WORK REQUIRED:
Make an exact copy, from the records below, of the lines from the line containing "Where should I click to: Select" to the line containing "You are a computer-use", both lines included, excluding pictures.

DATA PROVIDED:
------------------------

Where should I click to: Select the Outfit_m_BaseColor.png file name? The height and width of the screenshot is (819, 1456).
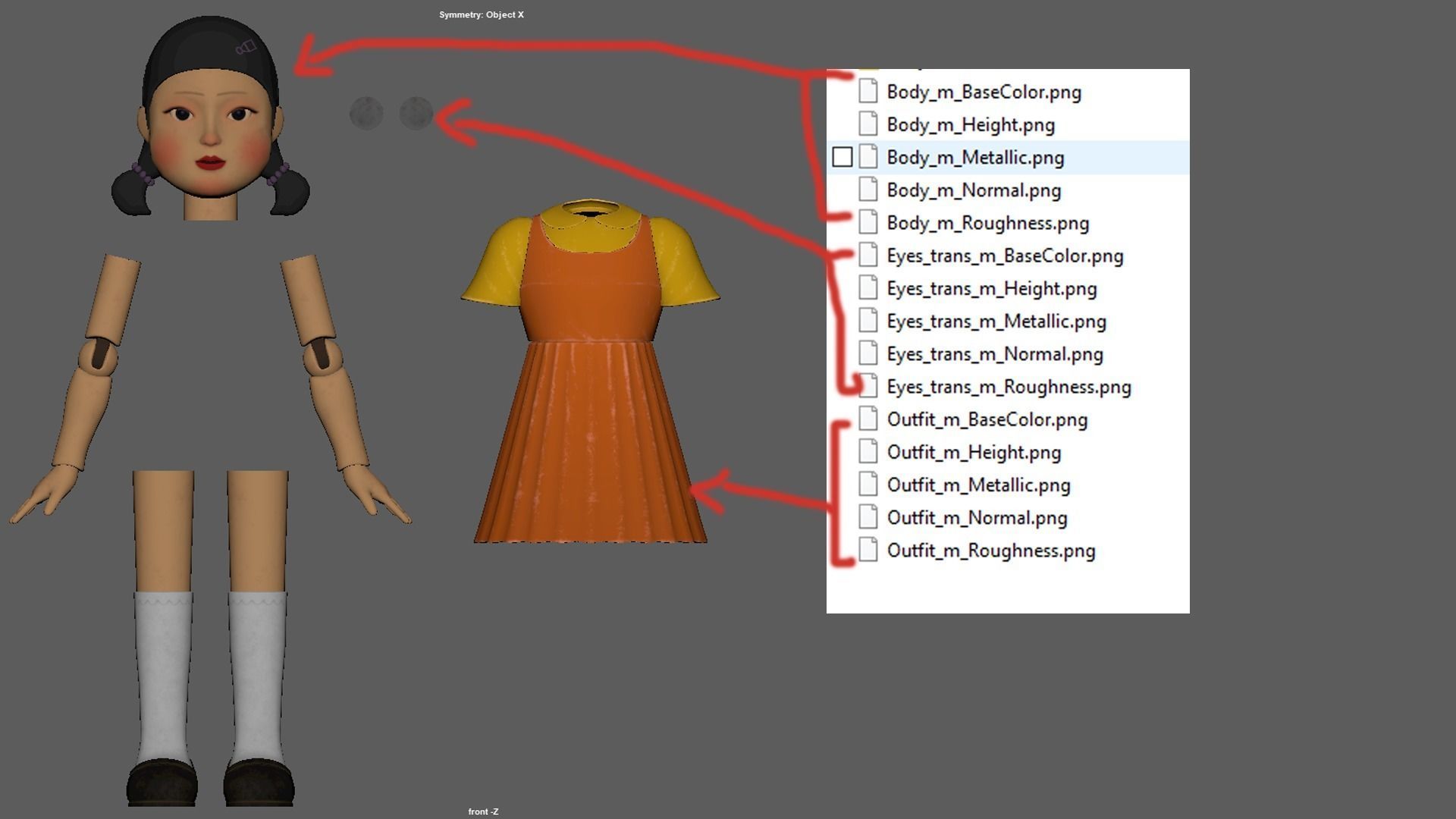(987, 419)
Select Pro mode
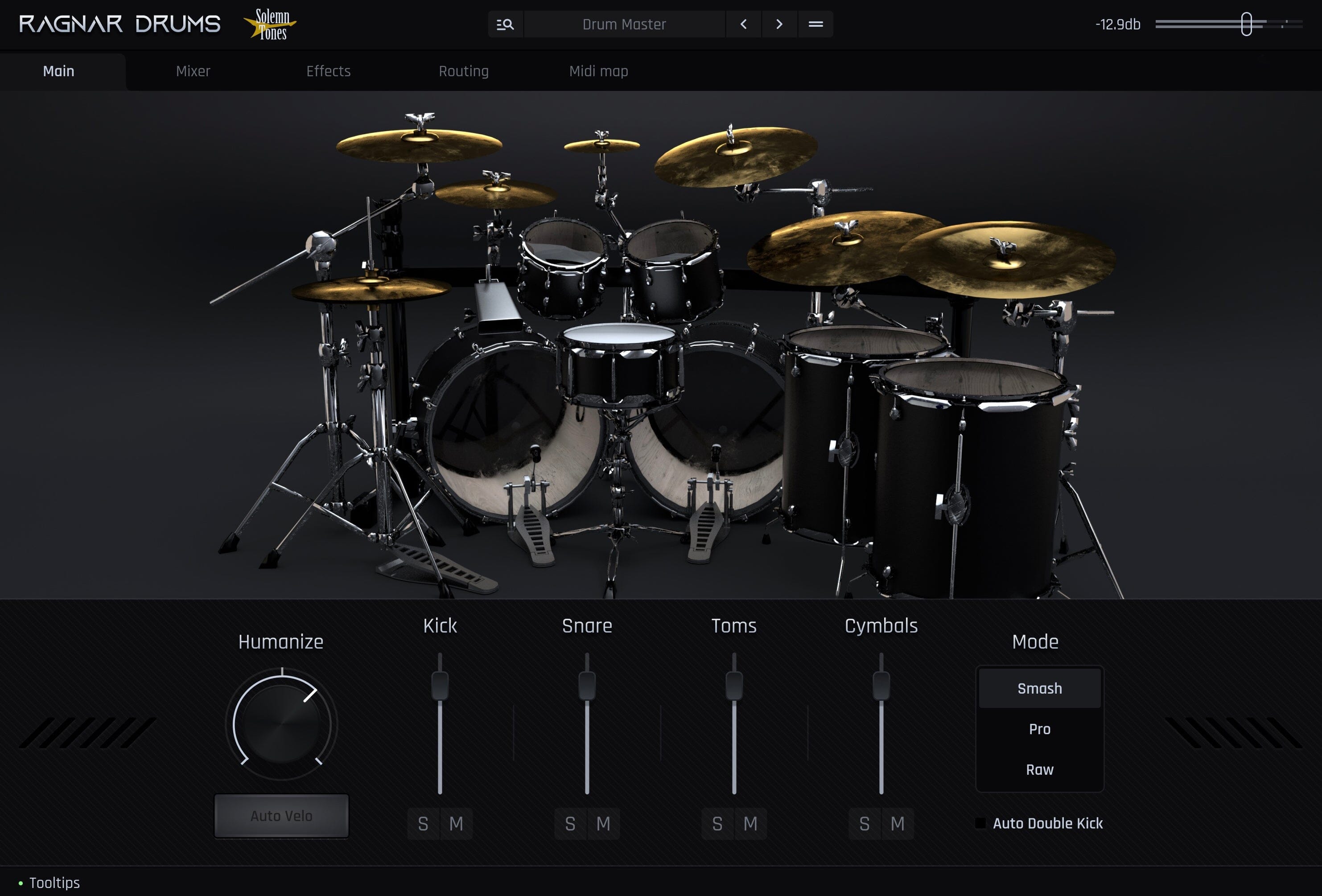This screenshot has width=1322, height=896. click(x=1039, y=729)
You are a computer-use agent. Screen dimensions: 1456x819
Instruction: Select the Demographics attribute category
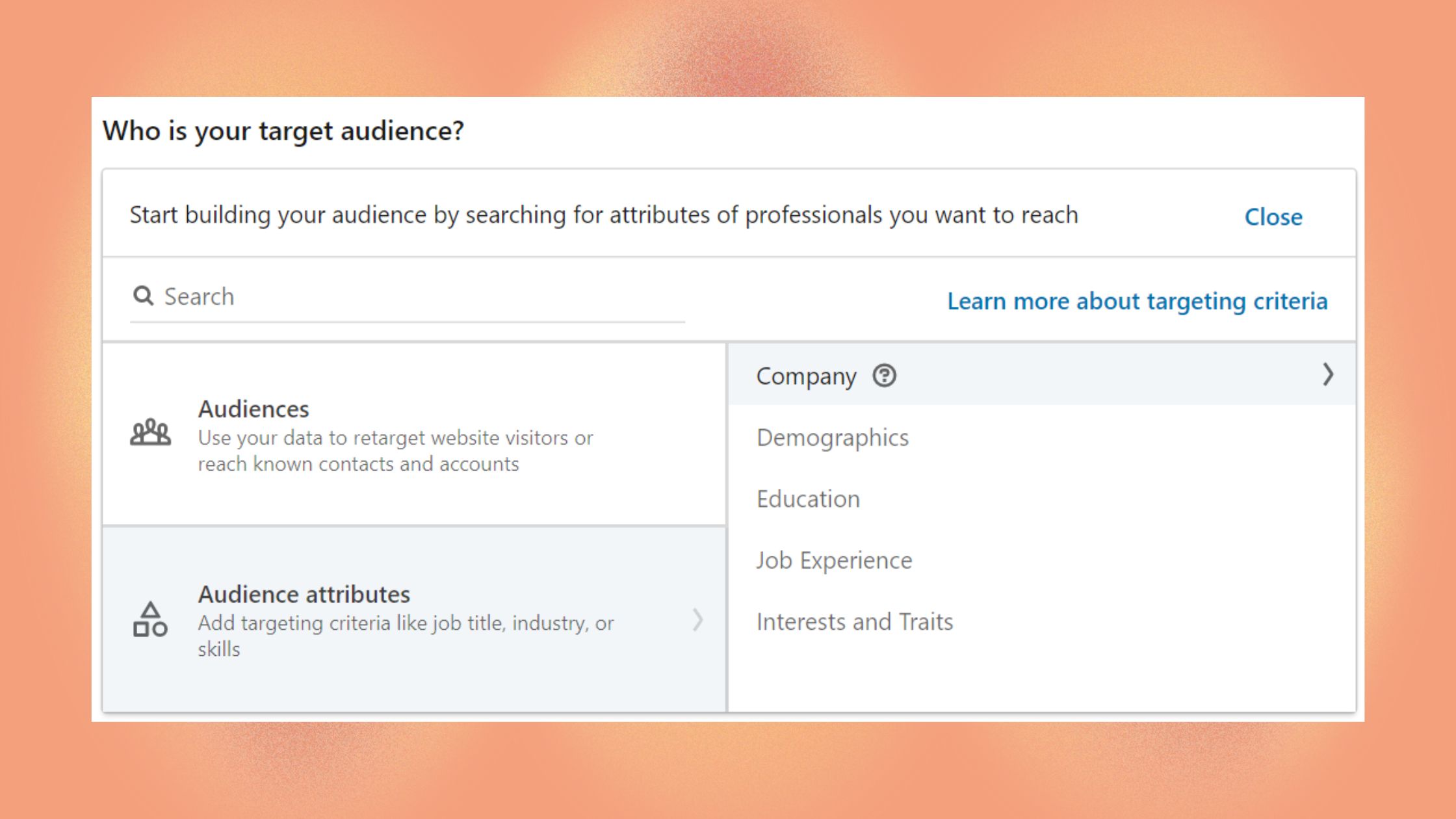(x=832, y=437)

------------------------

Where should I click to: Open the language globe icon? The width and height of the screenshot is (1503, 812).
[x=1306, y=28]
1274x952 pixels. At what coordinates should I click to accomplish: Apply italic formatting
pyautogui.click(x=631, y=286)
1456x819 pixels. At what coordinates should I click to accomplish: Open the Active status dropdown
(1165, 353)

------------------------

TASK RESULT:
Where should I click to: Select the Outfit_m_BaseColor.png file name? The height and width of the screenshot is (819, 1456).
(987, 419)
Select Pro mode
This screenshot has width=1322, height=896. click(x=1039, y=729)
You are a computer-use agent. Screen dimensions: 1456x819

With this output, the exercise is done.